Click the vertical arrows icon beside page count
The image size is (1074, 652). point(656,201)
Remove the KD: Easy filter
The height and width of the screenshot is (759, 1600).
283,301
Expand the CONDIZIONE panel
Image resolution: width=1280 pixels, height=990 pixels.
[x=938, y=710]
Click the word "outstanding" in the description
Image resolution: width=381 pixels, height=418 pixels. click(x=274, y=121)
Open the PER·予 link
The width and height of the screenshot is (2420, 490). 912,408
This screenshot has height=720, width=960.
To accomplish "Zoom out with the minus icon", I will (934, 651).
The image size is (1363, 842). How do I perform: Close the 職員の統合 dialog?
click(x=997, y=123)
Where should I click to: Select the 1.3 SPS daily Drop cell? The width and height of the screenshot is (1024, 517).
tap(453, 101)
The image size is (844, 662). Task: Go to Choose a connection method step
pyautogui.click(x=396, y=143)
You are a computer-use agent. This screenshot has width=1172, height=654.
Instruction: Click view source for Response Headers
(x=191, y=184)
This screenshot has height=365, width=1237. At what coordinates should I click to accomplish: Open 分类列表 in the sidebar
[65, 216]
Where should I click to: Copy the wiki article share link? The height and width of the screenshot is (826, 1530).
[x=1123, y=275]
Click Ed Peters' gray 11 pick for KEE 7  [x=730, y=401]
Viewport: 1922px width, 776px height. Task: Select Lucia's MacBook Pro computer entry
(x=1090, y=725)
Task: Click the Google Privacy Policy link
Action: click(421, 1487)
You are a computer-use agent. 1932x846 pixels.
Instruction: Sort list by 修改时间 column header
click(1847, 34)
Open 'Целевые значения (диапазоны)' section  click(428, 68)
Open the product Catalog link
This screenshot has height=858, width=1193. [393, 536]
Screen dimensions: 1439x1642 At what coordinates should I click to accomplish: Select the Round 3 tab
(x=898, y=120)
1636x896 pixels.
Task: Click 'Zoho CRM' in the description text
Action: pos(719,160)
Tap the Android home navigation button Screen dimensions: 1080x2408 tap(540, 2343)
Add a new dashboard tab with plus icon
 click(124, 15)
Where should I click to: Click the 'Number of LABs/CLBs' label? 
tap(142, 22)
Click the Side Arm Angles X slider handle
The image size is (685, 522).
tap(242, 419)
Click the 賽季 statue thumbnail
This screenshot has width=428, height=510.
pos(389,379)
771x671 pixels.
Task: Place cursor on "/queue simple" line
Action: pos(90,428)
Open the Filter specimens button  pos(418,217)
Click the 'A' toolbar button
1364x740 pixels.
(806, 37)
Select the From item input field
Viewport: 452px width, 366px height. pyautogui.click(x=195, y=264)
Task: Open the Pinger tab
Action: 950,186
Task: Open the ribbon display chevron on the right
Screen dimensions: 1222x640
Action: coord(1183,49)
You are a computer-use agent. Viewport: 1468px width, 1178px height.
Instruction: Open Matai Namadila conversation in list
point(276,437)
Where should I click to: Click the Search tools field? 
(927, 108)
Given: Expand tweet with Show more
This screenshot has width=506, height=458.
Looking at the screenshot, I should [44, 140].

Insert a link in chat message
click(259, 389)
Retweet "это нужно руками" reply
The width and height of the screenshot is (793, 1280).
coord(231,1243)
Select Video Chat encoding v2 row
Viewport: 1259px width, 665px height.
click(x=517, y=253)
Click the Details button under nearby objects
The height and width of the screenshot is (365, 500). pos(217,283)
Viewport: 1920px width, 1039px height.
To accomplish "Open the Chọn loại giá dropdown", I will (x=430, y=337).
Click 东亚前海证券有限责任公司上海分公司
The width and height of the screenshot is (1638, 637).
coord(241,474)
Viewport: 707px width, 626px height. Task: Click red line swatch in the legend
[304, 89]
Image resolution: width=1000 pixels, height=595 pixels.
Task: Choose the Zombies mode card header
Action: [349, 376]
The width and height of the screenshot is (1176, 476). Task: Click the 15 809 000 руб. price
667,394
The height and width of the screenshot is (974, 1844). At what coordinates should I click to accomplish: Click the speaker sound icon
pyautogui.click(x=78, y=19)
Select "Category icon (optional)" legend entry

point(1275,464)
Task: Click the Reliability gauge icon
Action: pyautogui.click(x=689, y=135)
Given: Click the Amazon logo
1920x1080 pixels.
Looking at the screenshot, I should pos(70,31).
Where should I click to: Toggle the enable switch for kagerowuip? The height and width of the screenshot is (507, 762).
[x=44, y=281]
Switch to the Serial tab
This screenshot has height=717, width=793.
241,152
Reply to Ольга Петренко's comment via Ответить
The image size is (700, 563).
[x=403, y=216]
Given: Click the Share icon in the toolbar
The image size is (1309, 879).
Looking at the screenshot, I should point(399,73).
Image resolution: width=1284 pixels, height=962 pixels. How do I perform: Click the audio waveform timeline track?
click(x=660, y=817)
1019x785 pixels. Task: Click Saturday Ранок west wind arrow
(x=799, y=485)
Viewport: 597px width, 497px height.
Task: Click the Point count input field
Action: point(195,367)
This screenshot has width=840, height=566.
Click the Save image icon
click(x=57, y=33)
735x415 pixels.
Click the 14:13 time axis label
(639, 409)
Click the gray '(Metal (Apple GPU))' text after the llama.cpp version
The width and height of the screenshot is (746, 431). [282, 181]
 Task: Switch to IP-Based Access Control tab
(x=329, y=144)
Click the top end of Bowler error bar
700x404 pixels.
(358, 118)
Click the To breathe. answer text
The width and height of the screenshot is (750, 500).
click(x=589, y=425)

### Try it
Would you copy every line from the listing above that has the string "will" in it?

### Output of the exercise
To accomplish "Zoom out with the minus icon", I will (934, 651).
To accomplish "Open the Chọn loại giá dropdown", I will (x=430, y=337).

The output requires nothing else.